Application of a model of the decomposition of soil organic matter
1979
Abstract A mathematical model of the decomposition of soil organic matter is tested against published experimental results and used to study important soil processes and to offer explanations of well known but incompletely understood experimental observations. The cycles of the three macronutrients N, P, and K through the plant-soil system are treated under both equilibrium and dynamic conditions. The equilibrium equations show that in many ecosystems, the annual-average soil solution concentrations of P and K are independent of the soil biota activity whereas the relative concentrations of the various N-forms in solution remain dependent on related microbe activity.

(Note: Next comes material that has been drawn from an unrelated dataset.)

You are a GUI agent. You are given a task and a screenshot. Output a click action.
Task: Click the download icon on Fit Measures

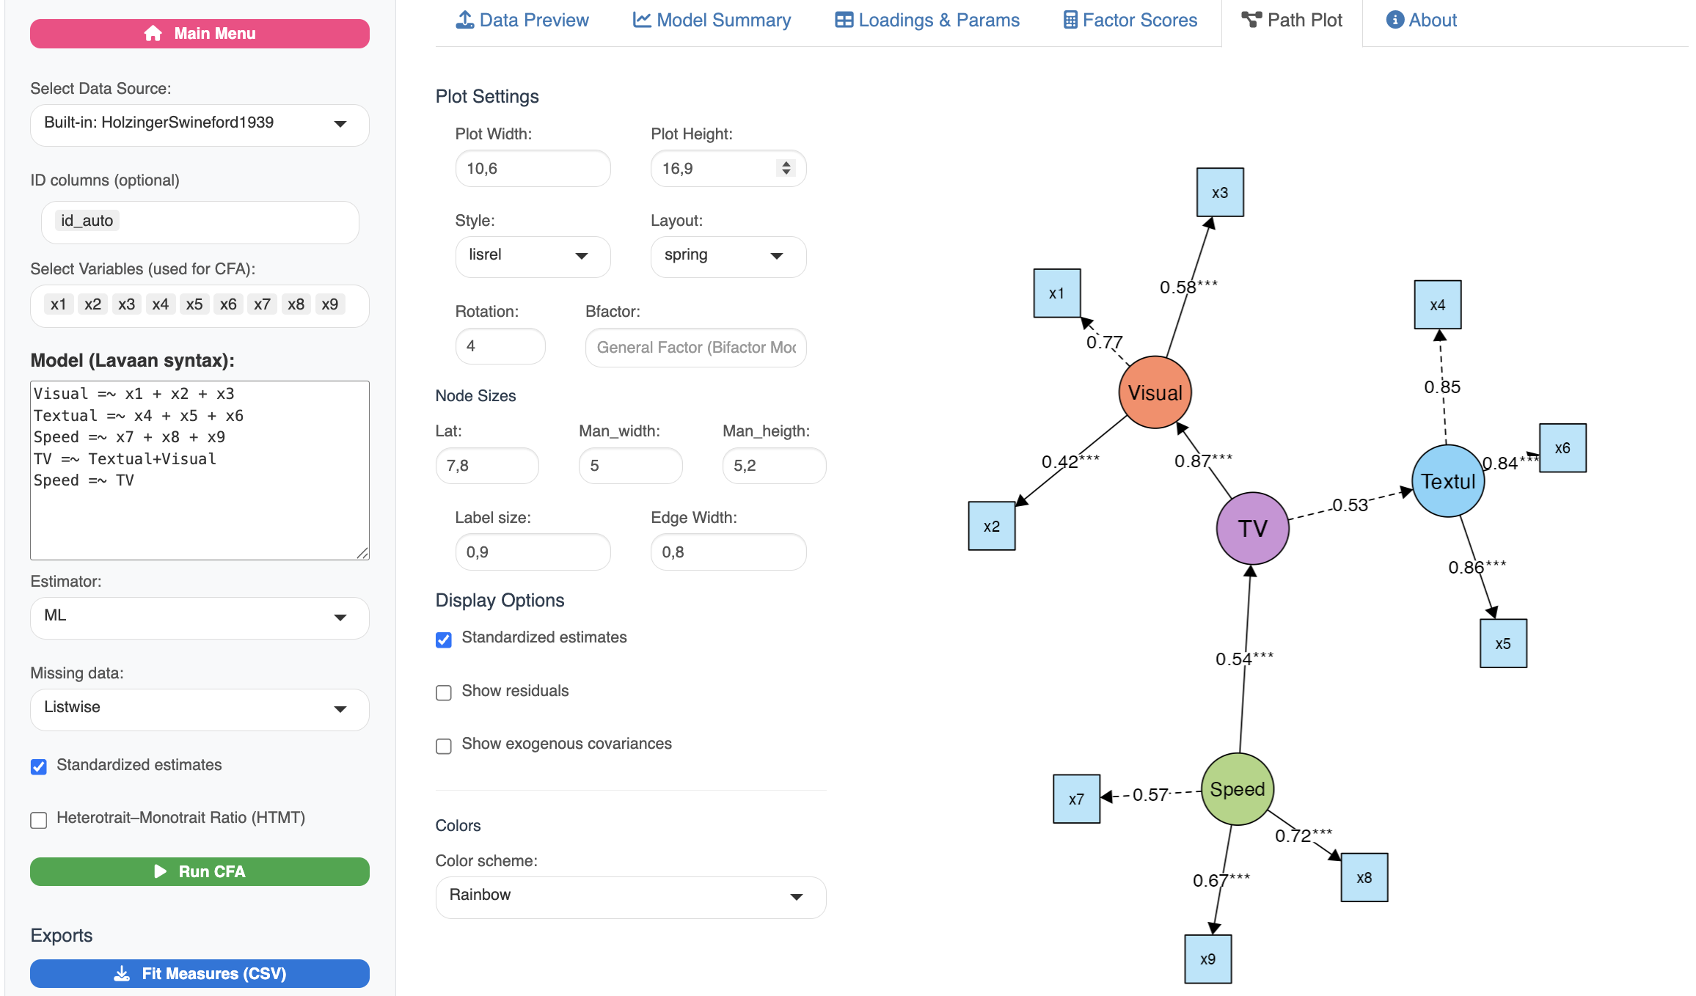pos(122,973)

The dynamic equations are compared with and shown to agree closely with a number of experimental observations, including (1) the overall pattern of decomposition and growth of heterotrophs and nitrifiers, (2) the immobilization and mineralization of N as a function of substrate C-N ratio, (3) wastage of substrate by various microbes, (4) the N priming effect, (5) the effect on microbes of oscillating low soil temperatures, and (6) the effect on microbes of soil moist-dry cycles. Among the conclusions drawn from the full model equations are the following: (i) the N priming effect is the consequence of a two-step substrate limitation involving first N and later C because of microbial waste metabolism, (ii) oscillating low soil temperatures result in lower population levels than does the mean temperature at least in part because nonlinearities give a net reduction in growth under oscillating conditions, (iii) moist-dry cycles, lethal to soil organisms, enhance CO 2 evolution in part because of the organisms' self-metabolism, (iv) plant and microbes compete for N to a greater or lesser extent depending on the kind of N available, the C:N ratio, the amount of leaching, and whether or not microbe use of NO 3 − is suppressed, and (v) in fertilizing some crops with NH 4 + , NO 3 − , or organic N, multiple-batch application is preferable with the mineral forms, whereas a single batch is best with the organic form because of differences in microbial immobilization.